You’re not a monk ... you’re a fake: how one Buddhist crusader is catching out Hong Kong’s street scammers

Mary Jean Reimer’s video posted on Facebook shows man explaining ‘this is how we do it on the mainland’

PUBLISHED : Friday, 18 March, 2016, 12:55pm
UPDATED : Friday, 18 March, 2016, 5:58pm

An actress-turned-lawyer who exposed bad Buddhists last year has struck again this week, confronting an allegedly fake monk and stopping him from soliciting donations on a street in Tai Po.

Mary Jean Reimer drew attention in October last year for publicising a scandal involving Sik Chi Ding, the abbess of Ting Wai Monastery in Tai Po, who allegedly pocketed millions in donations and was accused of two sham marriages with monks from mainland China for immigration purposes.

In a video on her Facebook page on Wednesday that garnered over 1,200 likes, Reimer confronted a Putonghua-speaking man dressed like a monk who was soliciting money outside Tai Po MTR station.

READ MORE: ‘The more I look into this, the more dark secrets are unveiled’: Hong Kong nun spent thousands on sexy bras, skincare with monastery donations

The man, who claimed he hailed from the famous Shaolin Temple in Henan, presented Reimer a Buddhist identification booklet.

But the practising solicitor said the booklet only identified him as a Wu Jie Ju Shi – a home-based Buddhist believer who adheres to the Five Precepts – instead of a full-fledged monk.

“I am a Wu Jie Ju Shi myself,” said Reimer. “You’re not a monk.
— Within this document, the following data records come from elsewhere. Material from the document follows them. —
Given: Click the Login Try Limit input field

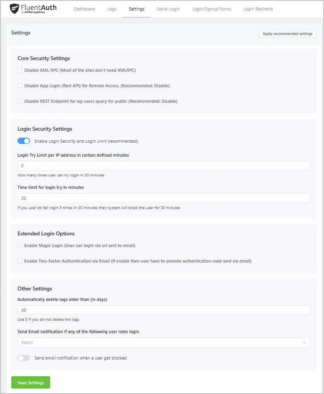Looking at the screenshot, I should tap(163, 166).
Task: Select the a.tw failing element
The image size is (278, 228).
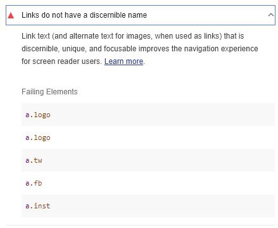Action: (x=34, y=160)
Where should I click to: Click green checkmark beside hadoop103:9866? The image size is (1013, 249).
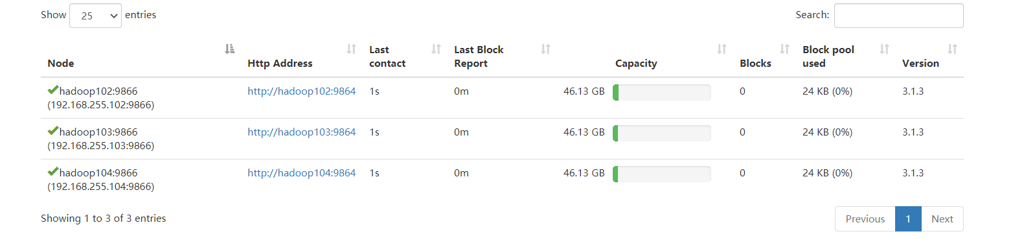[53, 131]

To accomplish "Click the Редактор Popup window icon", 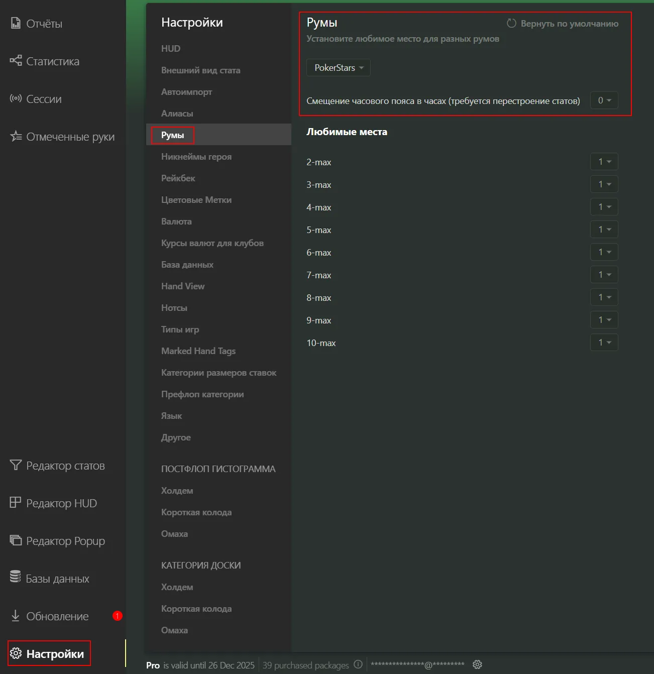I will pos(16,540).
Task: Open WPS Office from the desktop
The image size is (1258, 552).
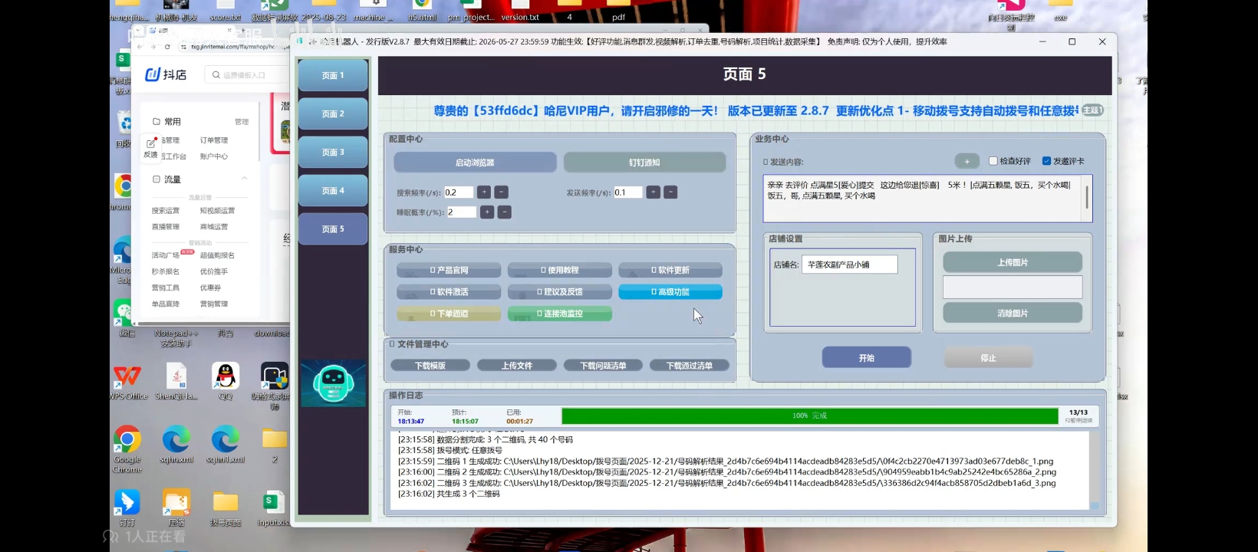Action: [127, 377]
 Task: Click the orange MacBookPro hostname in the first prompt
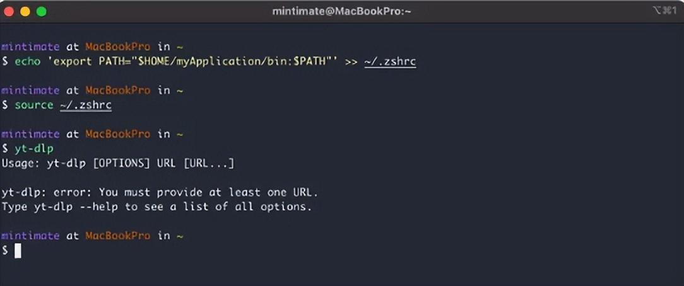118,47
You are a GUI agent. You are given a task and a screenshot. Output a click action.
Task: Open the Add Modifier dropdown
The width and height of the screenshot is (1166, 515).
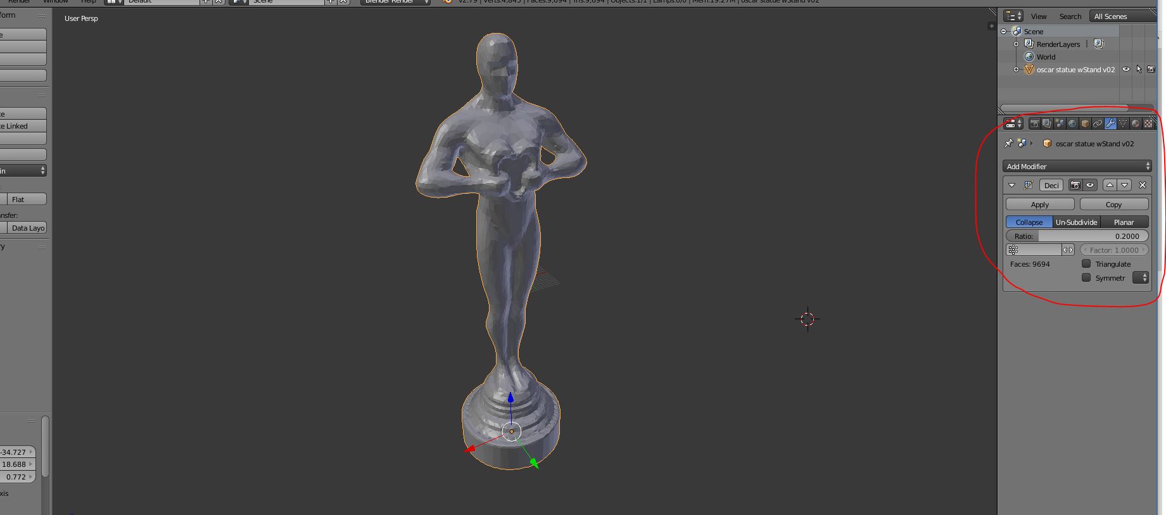click(x=1077, y=166)
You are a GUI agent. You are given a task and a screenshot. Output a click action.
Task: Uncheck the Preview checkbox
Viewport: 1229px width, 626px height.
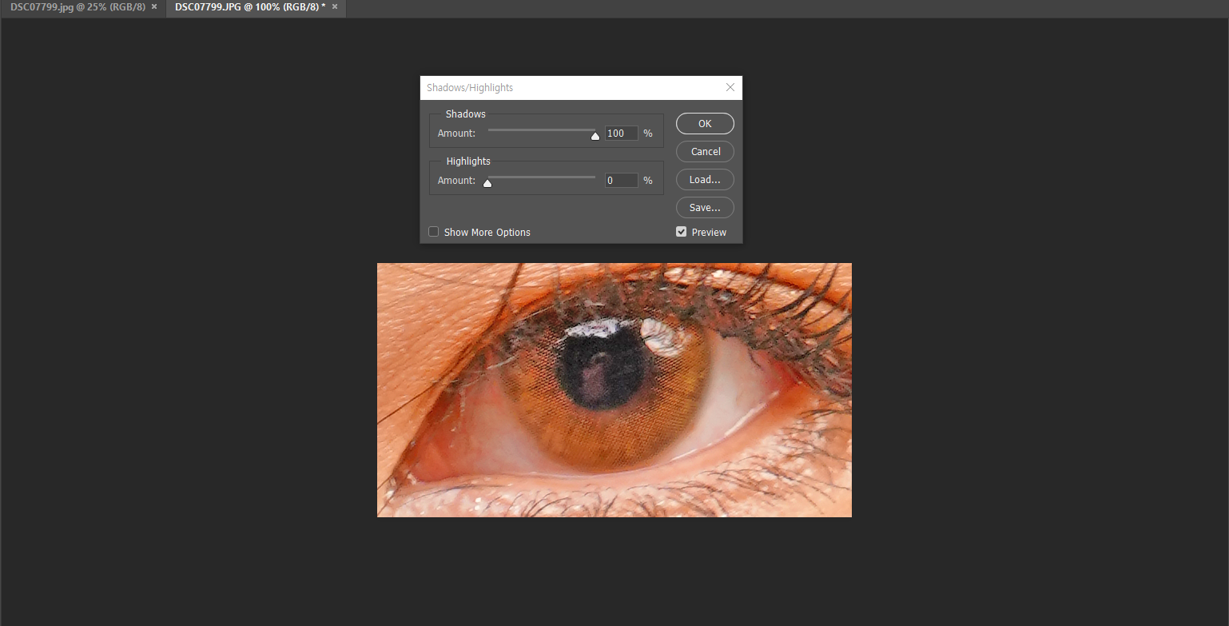[681, 232]
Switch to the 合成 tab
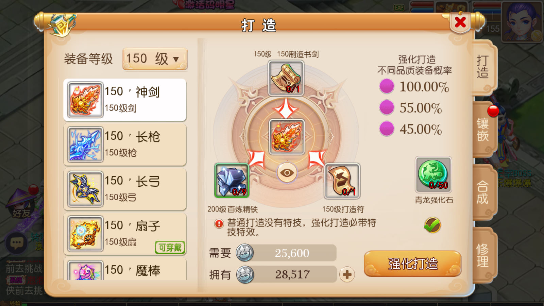Screen dimensions: 544x306 483,192
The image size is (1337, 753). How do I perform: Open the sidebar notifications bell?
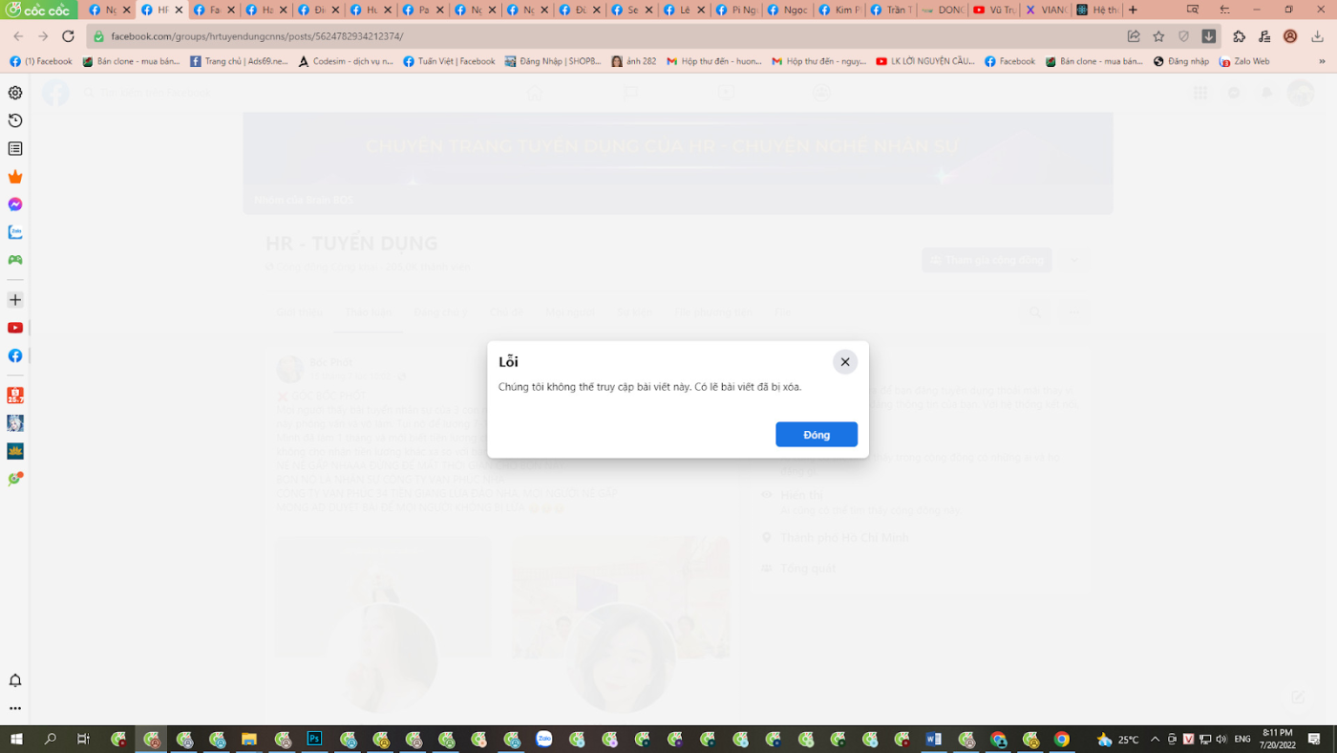point(15,680)
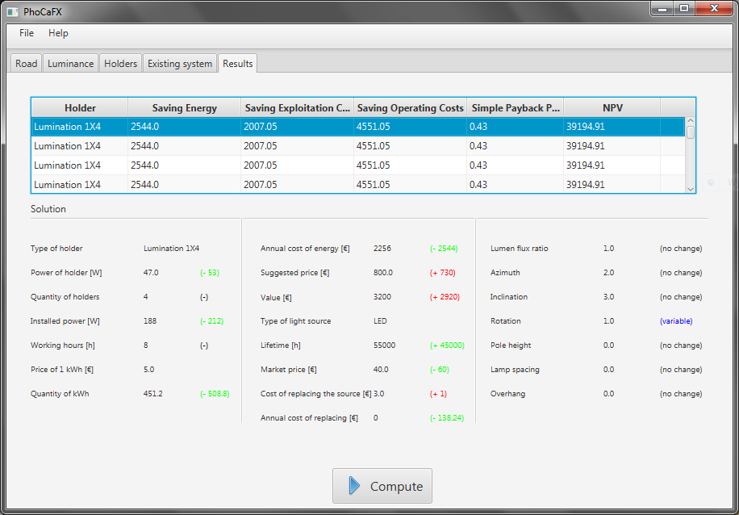Click the PhoCaFX title bar app icon

(x=12, y=10)
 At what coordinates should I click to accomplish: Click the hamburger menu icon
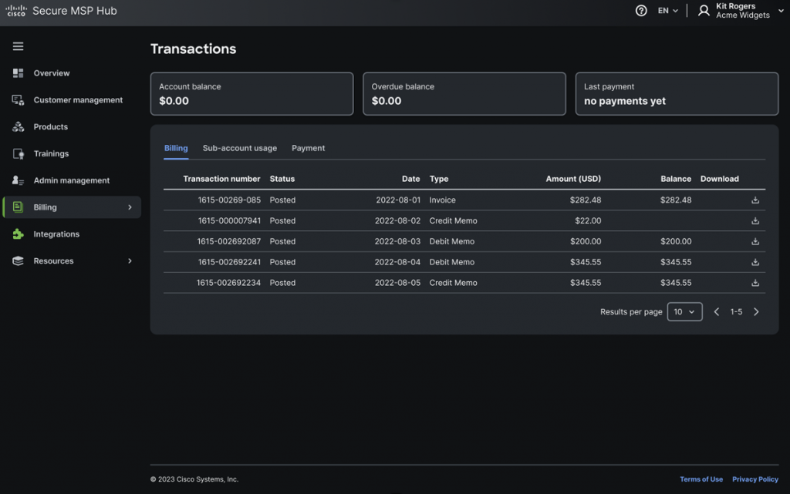[x=18, y=46]

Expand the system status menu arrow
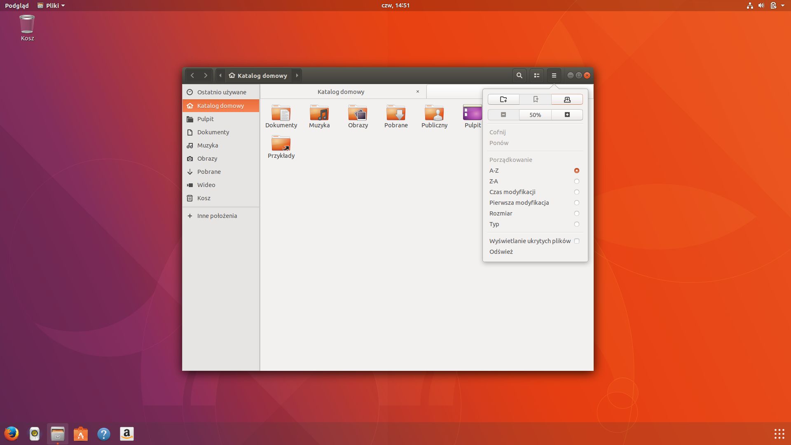(x=782, y=5)
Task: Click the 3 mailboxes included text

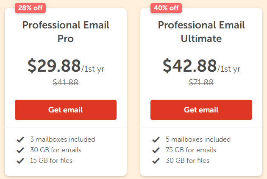Action: (62, 139)
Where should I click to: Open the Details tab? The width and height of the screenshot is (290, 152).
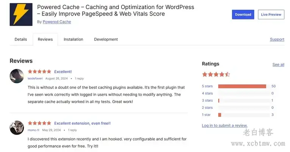tap(21, 40)
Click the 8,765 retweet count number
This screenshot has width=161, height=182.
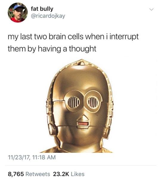click(16, 174)
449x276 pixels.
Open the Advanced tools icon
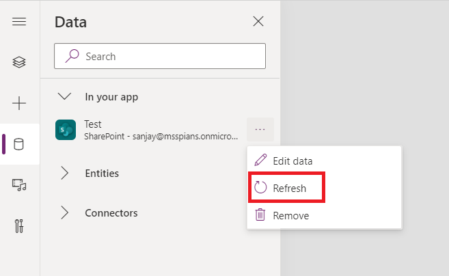click(19, 225)
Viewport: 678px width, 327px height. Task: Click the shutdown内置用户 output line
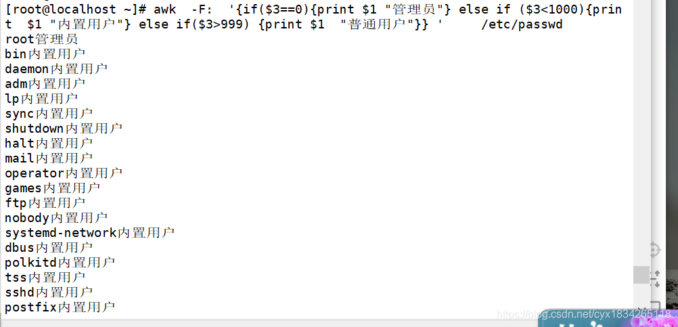pos(64,129)

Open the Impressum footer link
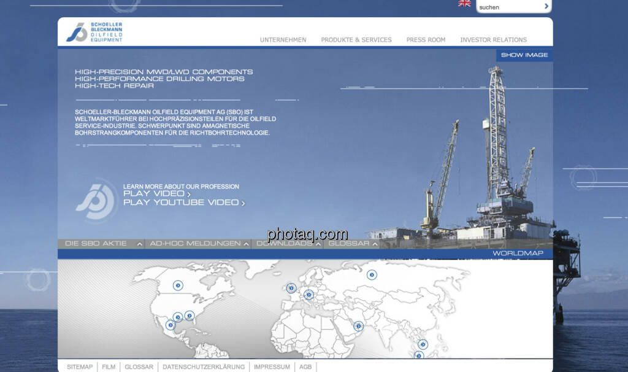point(272,367)
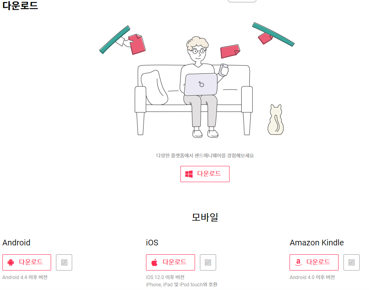Click the cat illustration
369x290 pixels.
276,120
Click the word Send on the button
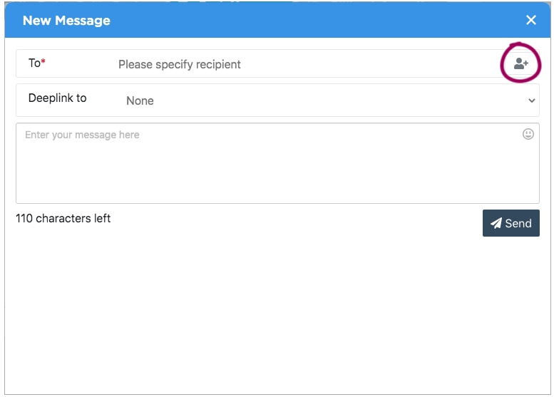This screenshot has height=397, width=554. (518, 223)
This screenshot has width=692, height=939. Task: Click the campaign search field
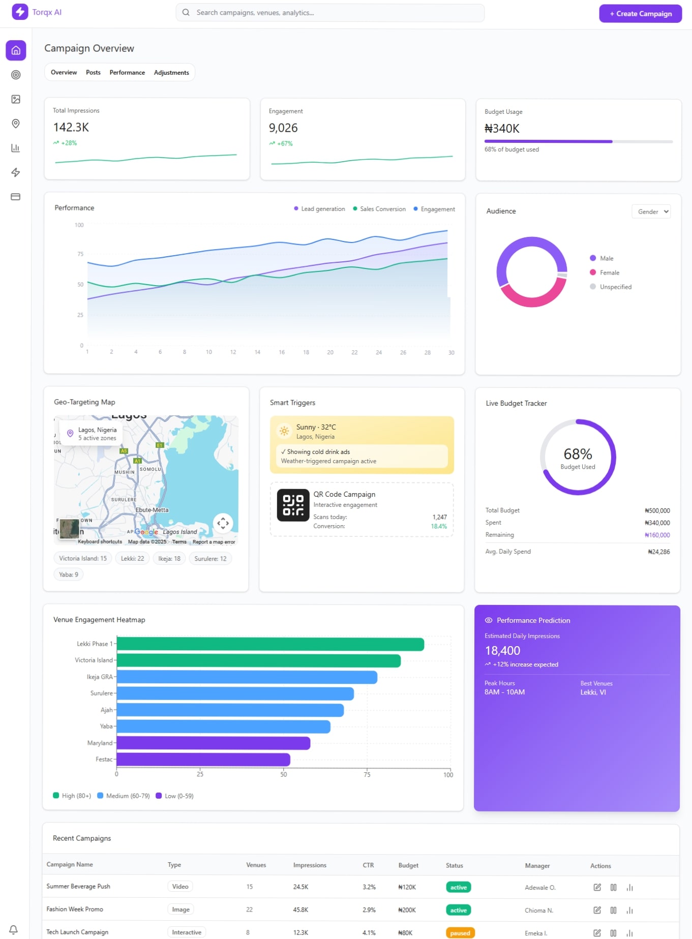(x=330, y=13)
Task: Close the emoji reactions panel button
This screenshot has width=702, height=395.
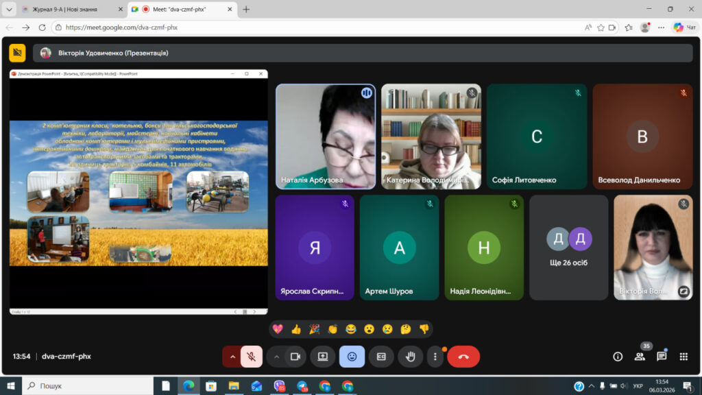Action: point(352,357)
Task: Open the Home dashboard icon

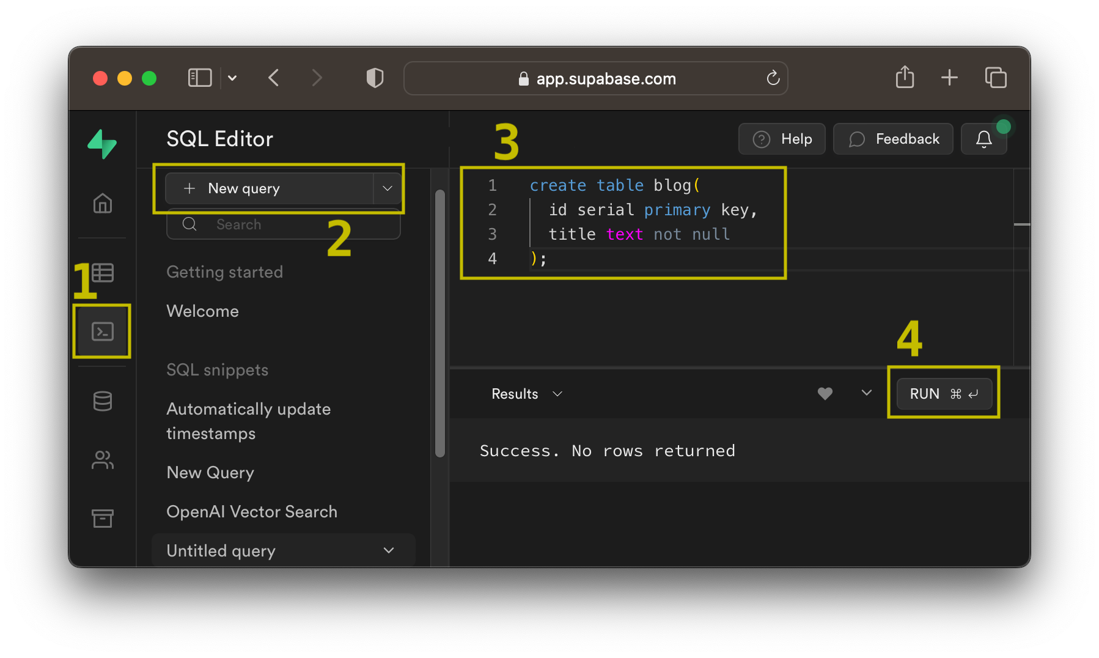Action: pyautogui.click(x=102, y=204)
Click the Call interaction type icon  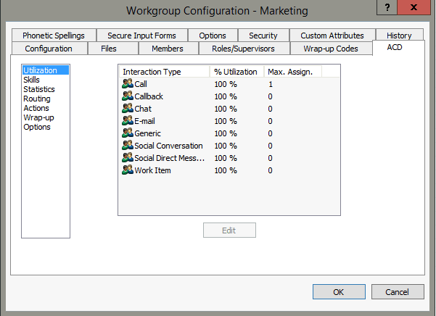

You’re a fake.”

Reimer said during the five-minute video the man had breached local law by trying to make money while in the city on a tourist visa.

“Chinese Buddhists do not solicit donations this way,” she said.

READ MORE: Exposing bad habits: Mary Jean Reimer returns as whistleblower on misplaced donations, sham marriages and monasteries gone bad

The man replied: “This is how we do it on the mainland.”

When the man said he did not know the Great Compassion Mantra, Reimer offered to teach him the mantra, but the man declined and left the scene.

In connection with the Facebook post, Reimer wrote: “First, we should establish a certified Buddhist organisation to safeguard the religion’s image and convince fake monks who wear Buddhist robes and swindle money on the streets to leave.”

She added that the government should enhance its campaign to prevent tourists in Hong Kong from working in the city and that it should consider banning those breaching the law from visiting again.

READ MORE: Row over management of Hong Kong monastery sparks calls for rethink of plan to scrap Chinese temples law

Martin Cheung Ngai-ping, chief executive officer of the Hong Kong Buddhist Association, said authentic monks in Hong Kong would not roam the streets to collect money because they were supported by the temples with which they were associated.

Cheung said suspect monks began to appear in the city over a decade ago and that the association had been cooperating with law enforcement officials to provide educational materials for the public to better identify official monks.

He added that if people saw monks soliciting money randomly, they should not give them money and could report them to police. He said Reimer’s handling of the allegedly fake monk was correct.